Similar to chatbots, voice is a compelling opportunity to engage our audience, and we want to be there early and evolve with the platforms. It is still very early for conversational interfaces and that means they are currently mostly navigational. For publishers, they offer a shortcut to get to the right content, so this puts a new emphasis on audio. However, it’s not compelling to have a machine speak a news piece that was meant for reading. So, there’s a need for iteration. One idea we’re exploring is an interactive radio-like experience, where a user can arrive at specific segments, chose levels of detail or respond to a call to action. Any avenue we explore, we need to build better bridges for our users, so that they can become more familiar with this type of engagement and get value from it.
There continues to be a lot of talk about the revival of email, as marketing tool and communication tool for publishers. Is this the case for NBC? How do you think publishers can innovate using email?
Newsletters are the original mobile-first product. They probably never went away, at least not for the audience. Email is a great way to engage your loyal audience and we use it extensively. Personalisation and micro verticals are two interesting opportunities we explore. Recently, NBC News switched to an email platform that allows better algorithmic curation of our newsletters. We’re testing opportunities to deliver a completely unique email experience. With the recent launch of our new content verticals, email has been a great way to test and develop new content. For example, we learned that some of our audience values small, attainable advice across any section. Our newsletter ‘One Small Thing’ offers tips on anything from cleaning to dieting, parenting to personal finance, mindfulness to management. This has led us to build a new content vertical simply called BETTER. We now have a popup website for it and are working on a more feature-rich version that will be released in a few months.
How have you been using drones for newsgathering? What’s the best example of footage that you have taken using them?
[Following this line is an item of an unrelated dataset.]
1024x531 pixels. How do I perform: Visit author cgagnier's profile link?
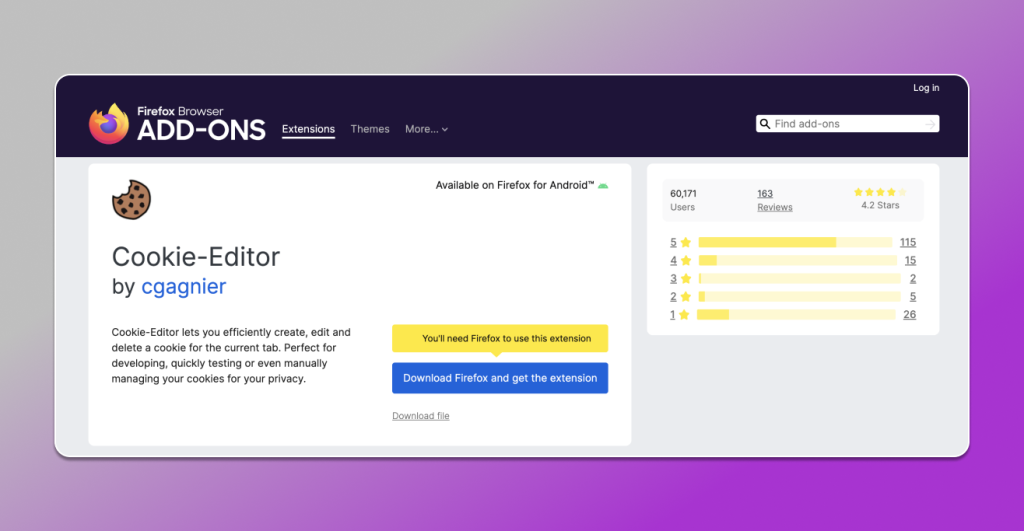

While rules for flying drones have been pretty strict in the US (only licensed pilots were allowed to fly them commercially), NBC News received a Section 333 exemption to fly drones for newsgathering. We have been steadily building our inventory of pilots and aircraft all around the country. While there are airspace restrictions on where drones can fly, we are still averaging close to a dozen flights a month to film feature packages, breaking news footage and more. We’ve also begun working on our drone coverage internationally in countries like the UK, Poland, Russia, China, Thailand, Turkey and Italy. There’s some footage from the earthquake in Nepal that we used for digital and TV. There, we worked with local contacts to be sure we stayed out of the way of authorities and rescue workers but were still able to produce high-quality video coverage of the events in Nepal.